* _What is required_
Copy out the passage about Roberta and her father Ray word for word, from start to finish.

___ Document extract ___

When we first meet Roberta, it’s 1971 and she’s locked in her room, grounded for a year by her mother. She is sitting down to write about the events that have led up to her informal house arrest, and another set of events that took place five years earlier which culminated in something that Roberta calls “The Lucky Chief Motel Massacre”. After a couple of false starts, which Barry uses to establish the uncanny timbre of Roberta’s immature voice as she argues with her sister and, almost as an afterthought, gets viciously struck by her mother, Roberta sits down to commit her story to paper.

Five years prior to the start of the tale, Roberta’s father, Ray, has been left holding the bag by his father, who sold off the family slaughterhouse business to pay off debts he incurred. Ray, left with a worthless mortgaged business, two kids to feed, and a cheating wife, snaps and decides to collect these debts – suitcases full of money left to three very different people, all of whom are destined to be left slaughtered in his wake. Unbeknownst to Ray, as he is readying the family car for his killing spree, his wife stashes Roberta in the back seat. Once Ray realizes that he’s saddled with a child, he alternates dangerously between making his daughter into an accomplice in his crimes and threatening to kill her. Further fucking things up, Ray actually views Roberta (who describes herself as “what a person might call a dog… very much a dog”) as a son, calling her Clyde and teaching her how to pose as a “mongolian idiot” to garner free meals and sympathy from strangers.

___ Data provided ___

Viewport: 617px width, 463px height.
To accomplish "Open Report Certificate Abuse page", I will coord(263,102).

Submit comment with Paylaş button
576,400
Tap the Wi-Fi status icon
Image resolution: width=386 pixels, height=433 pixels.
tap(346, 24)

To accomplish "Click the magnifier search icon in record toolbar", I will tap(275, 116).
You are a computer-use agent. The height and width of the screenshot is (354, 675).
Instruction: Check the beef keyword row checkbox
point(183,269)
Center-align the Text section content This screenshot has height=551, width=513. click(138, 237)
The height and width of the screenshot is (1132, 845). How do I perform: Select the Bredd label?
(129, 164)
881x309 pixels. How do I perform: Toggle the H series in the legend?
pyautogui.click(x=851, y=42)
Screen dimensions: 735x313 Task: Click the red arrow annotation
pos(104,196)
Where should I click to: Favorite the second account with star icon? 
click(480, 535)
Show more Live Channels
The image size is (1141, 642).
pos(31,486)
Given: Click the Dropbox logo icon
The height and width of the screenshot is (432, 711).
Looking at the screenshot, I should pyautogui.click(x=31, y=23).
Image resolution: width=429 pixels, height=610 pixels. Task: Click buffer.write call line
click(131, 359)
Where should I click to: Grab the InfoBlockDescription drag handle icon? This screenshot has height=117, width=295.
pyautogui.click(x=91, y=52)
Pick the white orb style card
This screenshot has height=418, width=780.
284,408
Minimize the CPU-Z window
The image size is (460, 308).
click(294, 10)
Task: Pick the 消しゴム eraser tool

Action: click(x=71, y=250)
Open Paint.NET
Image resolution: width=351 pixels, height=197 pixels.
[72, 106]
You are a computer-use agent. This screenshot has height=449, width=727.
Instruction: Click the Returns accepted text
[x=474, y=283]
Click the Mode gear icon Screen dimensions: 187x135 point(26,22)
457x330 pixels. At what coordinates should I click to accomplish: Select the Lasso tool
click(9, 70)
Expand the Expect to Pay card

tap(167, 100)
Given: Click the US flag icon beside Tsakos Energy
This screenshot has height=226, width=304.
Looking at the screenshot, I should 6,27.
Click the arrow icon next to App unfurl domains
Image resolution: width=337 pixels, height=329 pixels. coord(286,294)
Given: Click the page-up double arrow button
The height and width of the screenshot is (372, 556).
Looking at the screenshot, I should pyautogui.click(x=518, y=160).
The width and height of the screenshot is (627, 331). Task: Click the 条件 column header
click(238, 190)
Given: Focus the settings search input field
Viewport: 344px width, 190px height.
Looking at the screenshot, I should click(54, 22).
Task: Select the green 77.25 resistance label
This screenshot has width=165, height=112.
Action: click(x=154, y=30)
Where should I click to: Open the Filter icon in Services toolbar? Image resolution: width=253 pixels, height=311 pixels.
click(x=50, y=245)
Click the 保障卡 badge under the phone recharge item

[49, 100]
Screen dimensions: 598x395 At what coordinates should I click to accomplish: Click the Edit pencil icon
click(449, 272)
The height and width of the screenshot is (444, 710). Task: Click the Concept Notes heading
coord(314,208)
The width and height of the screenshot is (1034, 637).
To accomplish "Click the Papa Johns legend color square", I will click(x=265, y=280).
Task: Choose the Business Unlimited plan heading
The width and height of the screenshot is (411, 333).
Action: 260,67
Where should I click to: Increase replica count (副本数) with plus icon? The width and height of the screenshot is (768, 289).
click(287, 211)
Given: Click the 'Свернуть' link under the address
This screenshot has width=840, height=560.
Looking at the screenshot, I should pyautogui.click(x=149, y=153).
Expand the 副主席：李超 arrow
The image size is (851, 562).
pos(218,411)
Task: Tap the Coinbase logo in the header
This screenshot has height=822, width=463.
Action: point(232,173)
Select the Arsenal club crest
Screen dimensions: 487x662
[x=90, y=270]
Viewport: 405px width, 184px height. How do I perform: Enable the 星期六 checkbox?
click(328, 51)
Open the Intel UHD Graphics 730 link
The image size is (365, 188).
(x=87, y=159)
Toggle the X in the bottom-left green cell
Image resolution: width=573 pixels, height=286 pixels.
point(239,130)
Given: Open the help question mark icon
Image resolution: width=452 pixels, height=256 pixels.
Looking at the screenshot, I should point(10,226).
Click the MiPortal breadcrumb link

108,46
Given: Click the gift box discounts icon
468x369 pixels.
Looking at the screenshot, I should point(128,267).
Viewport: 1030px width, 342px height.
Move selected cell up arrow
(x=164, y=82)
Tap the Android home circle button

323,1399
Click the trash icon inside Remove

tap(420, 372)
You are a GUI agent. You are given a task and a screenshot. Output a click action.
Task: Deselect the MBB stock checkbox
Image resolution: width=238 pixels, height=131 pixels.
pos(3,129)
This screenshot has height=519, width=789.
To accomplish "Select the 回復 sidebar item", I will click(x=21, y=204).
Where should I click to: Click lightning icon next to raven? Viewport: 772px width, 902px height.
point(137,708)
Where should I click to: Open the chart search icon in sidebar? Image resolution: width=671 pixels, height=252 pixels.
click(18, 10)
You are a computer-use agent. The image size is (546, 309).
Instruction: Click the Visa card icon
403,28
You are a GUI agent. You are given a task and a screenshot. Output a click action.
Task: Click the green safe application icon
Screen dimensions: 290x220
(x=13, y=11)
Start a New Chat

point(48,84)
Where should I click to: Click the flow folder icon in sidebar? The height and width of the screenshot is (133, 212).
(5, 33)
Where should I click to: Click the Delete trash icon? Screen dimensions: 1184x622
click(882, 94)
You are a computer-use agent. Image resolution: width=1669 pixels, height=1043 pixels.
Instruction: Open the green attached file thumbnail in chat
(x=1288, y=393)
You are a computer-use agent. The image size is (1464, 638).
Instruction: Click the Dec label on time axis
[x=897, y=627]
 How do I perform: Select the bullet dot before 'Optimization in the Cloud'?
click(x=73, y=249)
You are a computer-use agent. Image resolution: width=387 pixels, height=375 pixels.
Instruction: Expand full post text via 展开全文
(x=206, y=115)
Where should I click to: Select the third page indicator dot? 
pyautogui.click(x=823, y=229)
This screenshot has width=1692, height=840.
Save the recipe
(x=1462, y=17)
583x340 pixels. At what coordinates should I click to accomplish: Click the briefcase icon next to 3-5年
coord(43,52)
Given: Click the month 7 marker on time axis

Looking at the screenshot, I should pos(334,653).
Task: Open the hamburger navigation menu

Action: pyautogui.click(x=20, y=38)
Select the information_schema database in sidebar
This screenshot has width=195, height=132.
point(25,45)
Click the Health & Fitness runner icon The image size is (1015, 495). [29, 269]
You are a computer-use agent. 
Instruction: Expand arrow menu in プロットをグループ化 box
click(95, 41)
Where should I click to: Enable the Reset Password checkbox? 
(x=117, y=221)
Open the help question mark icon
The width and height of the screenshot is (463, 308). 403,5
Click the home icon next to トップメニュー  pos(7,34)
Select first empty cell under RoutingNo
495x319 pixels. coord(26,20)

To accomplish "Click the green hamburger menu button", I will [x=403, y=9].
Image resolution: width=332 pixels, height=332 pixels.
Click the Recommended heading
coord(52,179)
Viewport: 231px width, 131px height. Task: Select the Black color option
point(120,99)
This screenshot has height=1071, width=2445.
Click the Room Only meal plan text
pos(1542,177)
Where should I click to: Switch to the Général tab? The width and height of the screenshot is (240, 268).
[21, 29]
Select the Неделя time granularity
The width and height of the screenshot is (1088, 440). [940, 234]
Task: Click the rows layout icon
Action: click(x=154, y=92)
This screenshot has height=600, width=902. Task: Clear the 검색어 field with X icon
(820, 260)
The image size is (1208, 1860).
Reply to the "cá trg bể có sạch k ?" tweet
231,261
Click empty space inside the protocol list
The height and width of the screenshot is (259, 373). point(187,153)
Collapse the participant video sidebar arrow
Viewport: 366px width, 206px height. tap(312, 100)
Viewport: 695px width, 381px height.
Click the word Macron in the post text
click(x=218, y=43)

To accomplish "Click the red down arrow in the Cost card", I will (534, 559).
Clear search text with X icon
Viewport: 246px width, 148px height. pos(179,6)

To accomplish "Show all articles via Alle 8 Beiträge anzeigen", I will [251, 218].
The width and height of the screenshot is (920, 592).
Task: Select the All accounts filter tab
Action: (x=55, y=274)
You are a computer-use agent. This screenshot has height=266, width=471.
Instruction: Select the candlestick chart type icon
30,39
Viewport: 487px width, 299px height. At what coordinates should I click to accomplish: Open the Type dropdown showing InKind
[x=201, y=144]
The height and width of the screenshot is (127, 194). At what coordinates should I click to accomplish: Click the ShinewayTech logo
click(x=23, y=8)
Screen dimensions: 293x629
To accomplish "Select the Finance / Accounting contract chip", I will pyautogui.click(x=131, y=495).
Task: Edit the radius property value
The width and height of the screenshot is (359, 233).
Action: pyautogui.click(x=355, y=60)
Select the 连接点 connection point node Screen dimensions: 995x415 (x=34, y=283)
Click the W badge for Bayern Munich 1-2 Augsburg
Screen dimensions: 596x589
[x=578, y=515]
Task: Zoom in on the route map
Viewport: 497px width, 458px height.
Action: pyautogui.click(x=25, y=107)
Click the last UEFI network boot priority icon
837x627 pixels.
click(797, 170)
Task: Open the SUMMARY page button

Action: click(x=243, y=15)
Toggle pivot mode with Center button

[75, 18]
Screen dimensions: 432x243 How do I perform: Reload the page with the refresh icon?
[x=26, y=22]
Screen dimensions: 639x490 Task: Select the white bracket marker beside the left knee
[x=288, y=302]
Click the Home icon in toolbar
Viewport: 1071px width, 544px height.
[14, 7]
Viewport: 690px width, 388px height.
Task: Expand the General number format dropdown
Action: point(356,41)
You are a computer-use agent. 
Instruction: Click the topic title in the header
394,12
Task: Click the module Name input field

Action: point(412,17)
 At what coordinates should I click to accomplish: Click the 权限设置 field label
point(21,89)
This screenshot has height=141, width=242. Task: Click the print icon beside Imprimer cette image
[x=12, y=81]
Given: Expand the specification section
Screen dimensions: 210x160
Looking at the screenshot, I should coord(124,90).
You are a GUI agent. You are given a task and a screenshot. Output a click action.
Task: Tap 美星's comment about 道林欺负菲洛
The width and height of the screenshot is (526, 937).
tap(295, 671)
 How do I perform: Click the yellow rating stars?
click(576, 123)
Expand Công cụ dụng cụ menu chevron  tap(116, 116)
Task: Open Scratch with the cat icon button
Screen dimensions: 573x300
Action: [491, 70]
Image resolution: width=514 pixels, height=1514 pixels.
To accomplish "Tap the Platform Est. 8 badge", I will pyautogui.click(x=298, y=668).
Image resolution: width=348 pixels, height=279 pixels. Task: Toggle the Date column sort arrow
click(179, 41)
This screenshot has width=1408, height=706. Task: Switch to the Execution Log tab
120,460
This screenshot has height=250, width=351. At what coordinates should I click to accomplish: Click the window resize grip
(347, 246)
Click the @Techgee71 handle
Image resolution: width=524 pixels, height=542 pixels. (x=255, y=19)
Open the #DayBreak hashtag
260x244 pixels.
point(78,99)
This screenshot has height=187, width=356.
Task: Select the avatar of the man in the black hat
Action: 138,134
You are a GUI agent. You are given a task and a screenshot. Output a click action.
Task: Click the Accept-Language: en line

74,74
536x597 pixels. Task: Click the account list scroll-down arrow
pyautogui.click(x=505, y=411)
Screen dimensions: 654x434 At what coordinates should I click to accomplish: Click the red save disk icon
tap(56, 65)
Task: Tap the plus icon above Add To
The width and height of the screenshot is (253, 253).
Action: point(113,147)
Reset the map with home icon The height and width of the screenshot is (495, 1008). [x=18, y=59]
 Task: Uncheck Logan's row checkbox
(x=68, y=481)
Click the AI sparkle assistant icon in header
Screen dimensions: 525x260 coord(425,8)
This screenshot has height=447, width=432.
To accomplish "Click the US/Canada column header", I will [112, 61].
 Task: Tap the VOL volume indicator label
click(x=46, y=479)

___

* _Worked solution_
When we first meet Roberta, it’s 1971 and she’s locked in her room, grounded for a year by her mother. She is sitting down to write about the events that have led up to her informal house arrest, and another set of events that took place five years earlier which culminated in something that Roberta calls “The Lucky Chief Motel Massacre”. After a couple of false starts, which Barry uses to establish the uncanny timbre of Roberta’s immature voice as she argues with her sister and, almost as an afterthought, gets viciously struck by her mother, Roberta sits down to commit her story to paper.

Five years prior to the start of the tale, Roberta’s father, Ray, has been left holding the bag by his father, who sold off the family slaughterhouse business to pay off debts he incurred. Ray, left with a worthless mortgaged business, two kids to feed, and a cheating wife, snaps and decides to collect these debts – suitcases full of money left to three very different people, all of whom are destined to be left slaughtered in his wake. Unbeknownst to Ray, as he is readying the family car for his killing spree, his wife stashes Roberta in the back seat. Once Ray realizes that he’s saddled with a child, he alternates dangerously between making his daughter into an accomplice in his crimes and threatening to kill her. Further fucking things up, Ray actually views Roberta (who describes herself as “what a person might call a dog… very much a dog”) as a son, calling her Clyde and teaching her how to pose as a “mongolian idiot” to garner free meals and sympathy from strangers.